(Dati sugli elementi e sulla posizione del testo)
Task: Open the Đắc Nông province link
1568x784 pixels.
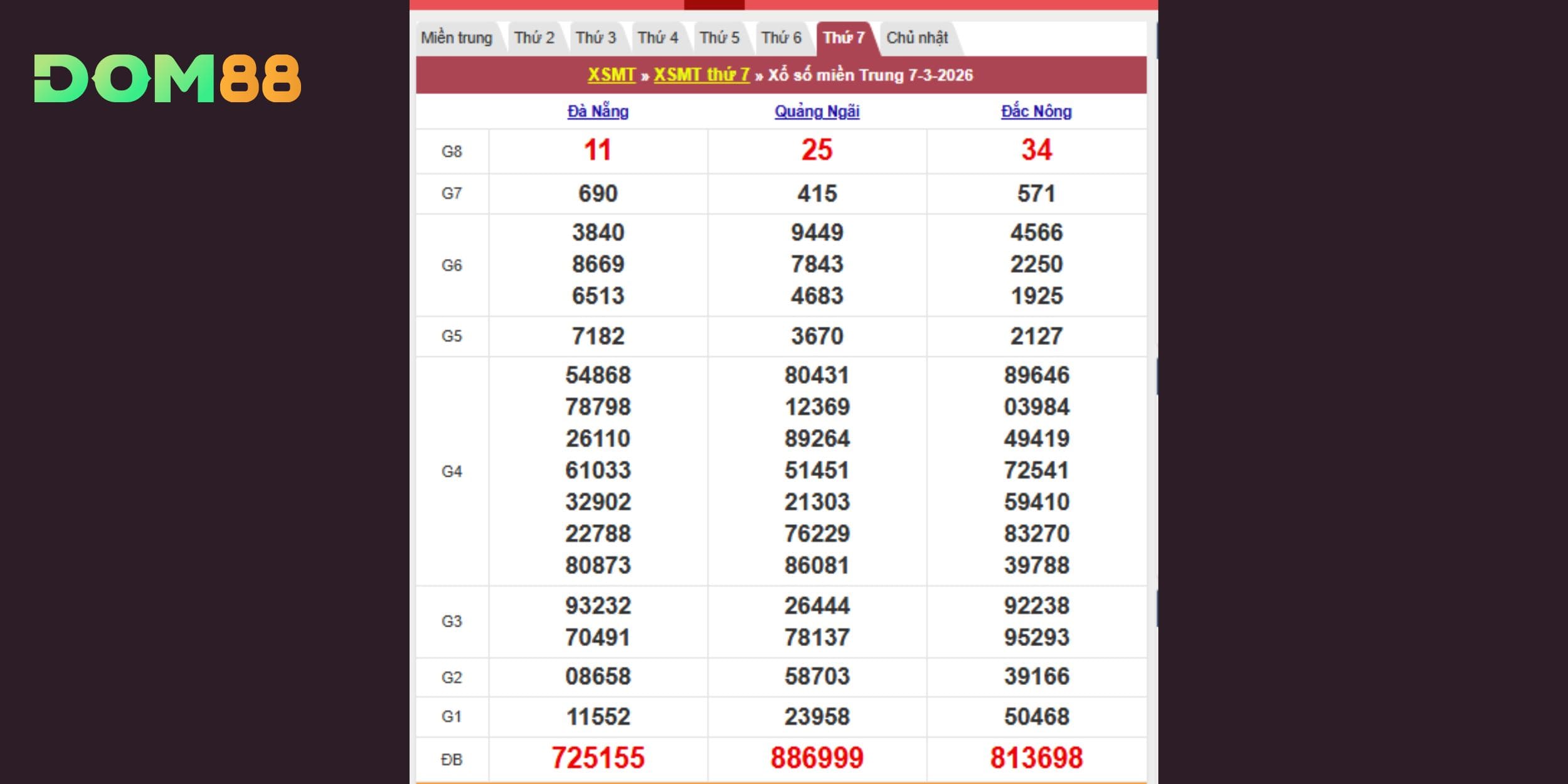Action: coord(1036,112)
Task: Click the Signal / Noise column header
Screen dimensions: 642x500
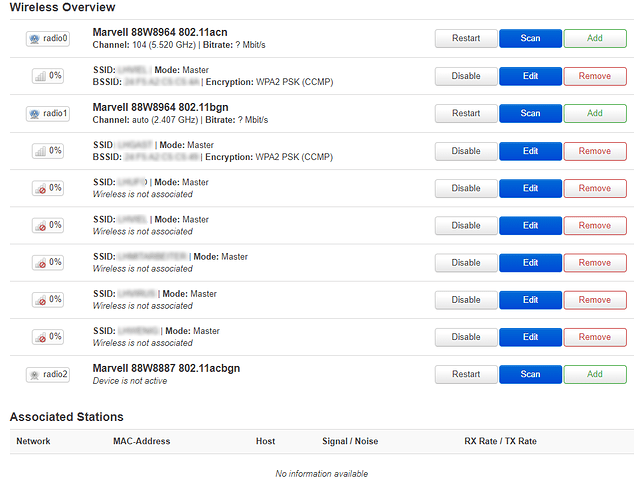Action: pyautogui.click(x=350, y=441)
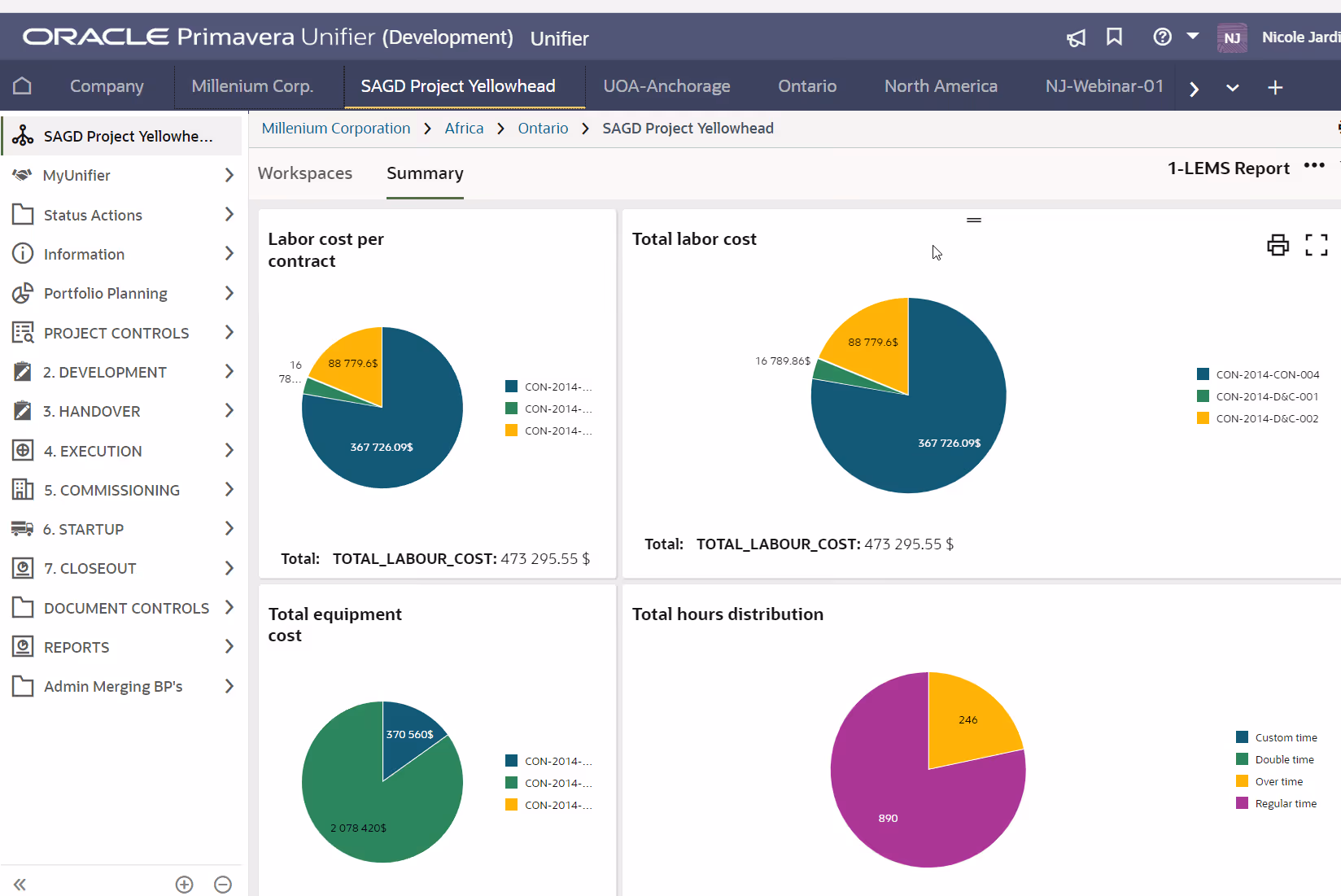Click the yellow CON-2014-D&C-002 color swatch

pyautogui.click(x=1201, y=417)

(Indicazioni e requisiti) Riproduci riga per riga tutto il materiale qui sopra, senza includere le immagini.

(Problema risolto)
Task: Open the Đắc Nông province link
1568x784 pixels.
Action: coord(1036,112)
Task: Click the Signal / Noise column header
Screen dimensions: 642x500
Action: pyautogui.click(x=350, y=441)
Click the yellow CON-2014-D&C-002 color swatch

pyautogui.click(x=1201, y=417)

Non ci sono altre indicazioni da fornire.